Se retournant vers Richard, le tavernier sourit et lui désigna une table vide contre le mur, l'invitant à s'y asseoir : « Je vous en prie, installez-vous là-bas. C'est plus calme, vous pourrez mieux réfléchir. Le pain arrive tout de suite. »

« Merci, » dit Richard en prenant une tasse d'eau et se dirigeant vers la table le long du mur pour s'asseoir et attendre patiemment.

Bientôt, le pain lui fut apporté.

Richard en croqua une bouchée et constata qu'il était assez bon, avec une douceur subtile — apparemment du miel avait été ajouté, ce qui était significatif — dans le monde actuel sans abeilles domestiquées, toutes étaient sauvages, et la récolte du miel posait un grand risque pour la vie. Le miel était excessivement cher, et au vu de la quantité dans le pain, il ne coûterait pas moins d'un tiers de pièce d'argent ; c'était bel et bien un luxe.

Avec cela en tête, l'appréciation de Richard pour le tavernier grandit un peu plus, mais c'était tout ; pas d'autres pensées — il continua à manger et à réfléchir à savoir si cela avait vraiment du sens de se diriger vers le nord par la terre, et si oui, comment s'y prendre de la manière la plus efficace.

À ce moment, une voix provenant d'une table voisine demanda soudainement avec hésitation : « Excusez-moi... monsieur, vous prévoyez d'aller vers le nord par la terre, n'est-ce pas ? »

« Hein ? » Richard se tourna pour regarder et vit plus de dix personnes assises à la table d'à côté.
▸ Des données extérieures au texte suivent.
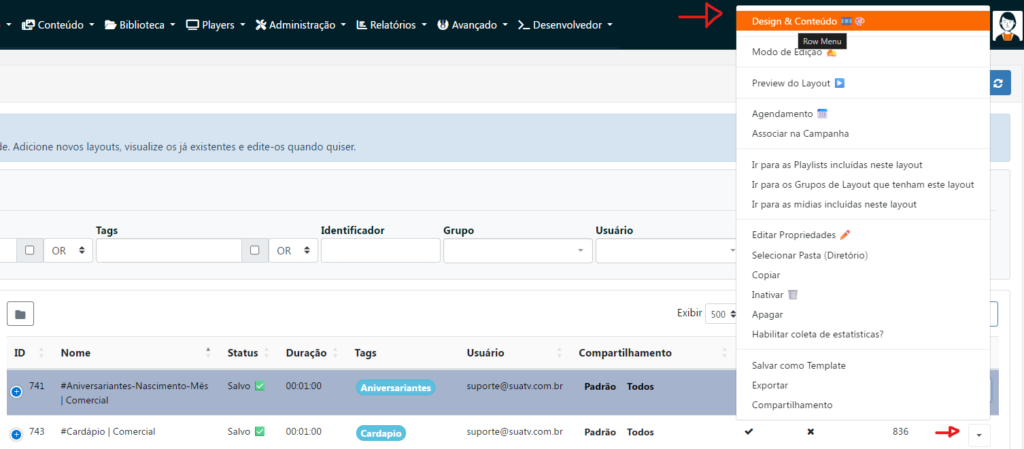Open the Usuário dropdown filter

pyautogui.click(x=662, y=250)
Celui qui avait parlé, qui semblait être le chef du groupe, avait la quarantaine, la peau foncée et une barbe fournie sur son visage aimable — presque aussi aimable que celui d'un boucher.

Sa voix était douce, suggérant sur un ton de négociation : « Bonjour, monsieur, j'ai remarqué que vous parliez avec le tavernier depuis un bon moment, alors j'ai supposé que vous songiez peut-être à aller vers le nord. Si cela ne vous dérange pas, vous pourriez nous rejoindre.
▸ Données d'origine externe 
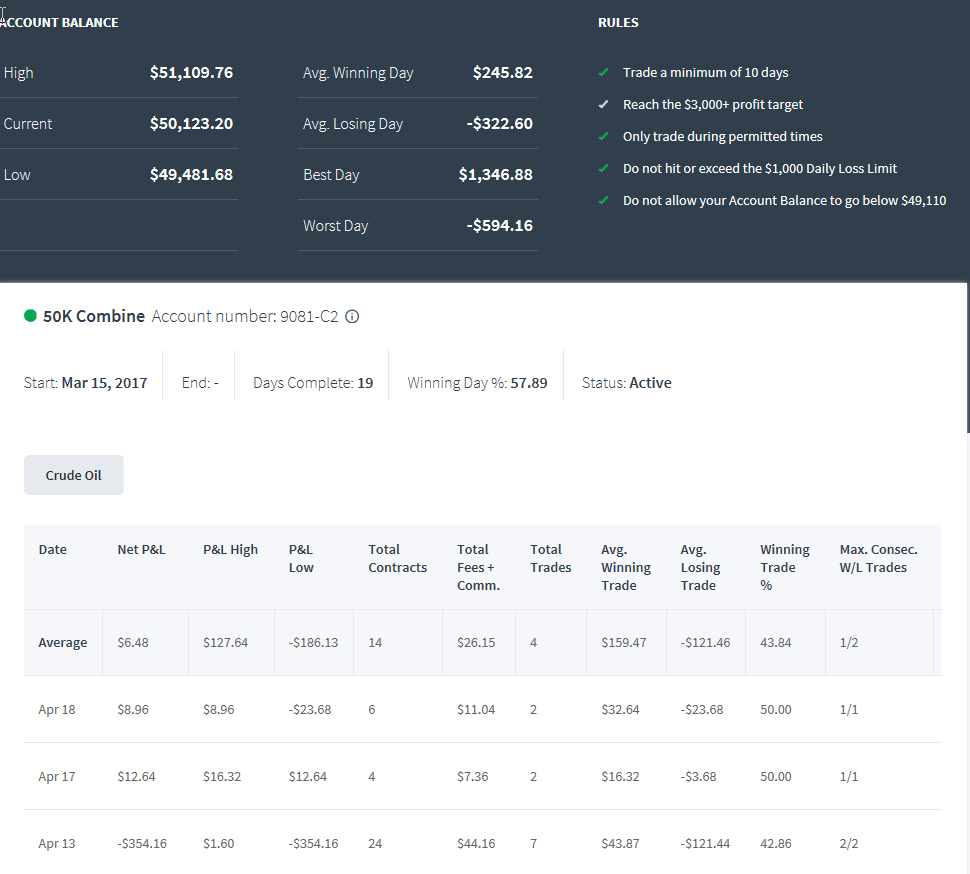
Task: Select the Apr 17 row date
Action: pos(57,776)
Oh, une petite présentation — je suis Bade, le chef du Groupe Commercial Plume Bleue. Nous avons voyagé par navire depuis le sud, depuis Loxs, dans le but d'atteindre l'Asie de Glace au nord. Arrivés ici et forcés à terre par le Blocus de la Zone Maritime, nous prévoyons maintenant de prendre la route terrestre.

Mais j'ai entendu dire que la route terrestre est devenue très dangereuse récemment, à cause du grand nombre de groupes commerciaux et de caravanes, donc nous avons engagé une Équipe de Mercenaires pour notre protection. Cependant, leurs frais sont assez élevés, et c'est un peu difficile pour nous de les assumer seuls, c'est pourquoi nous invitons des voyageurs solitaires comme vous à nous rejoindre. Ne vous inquiétez pas, je ne demanderai pas trop cher — seulement trois pièces d'argent de votre part. Qu'en pensez-vous ? »

Après avoir parlé, il regarda Richard avec attente.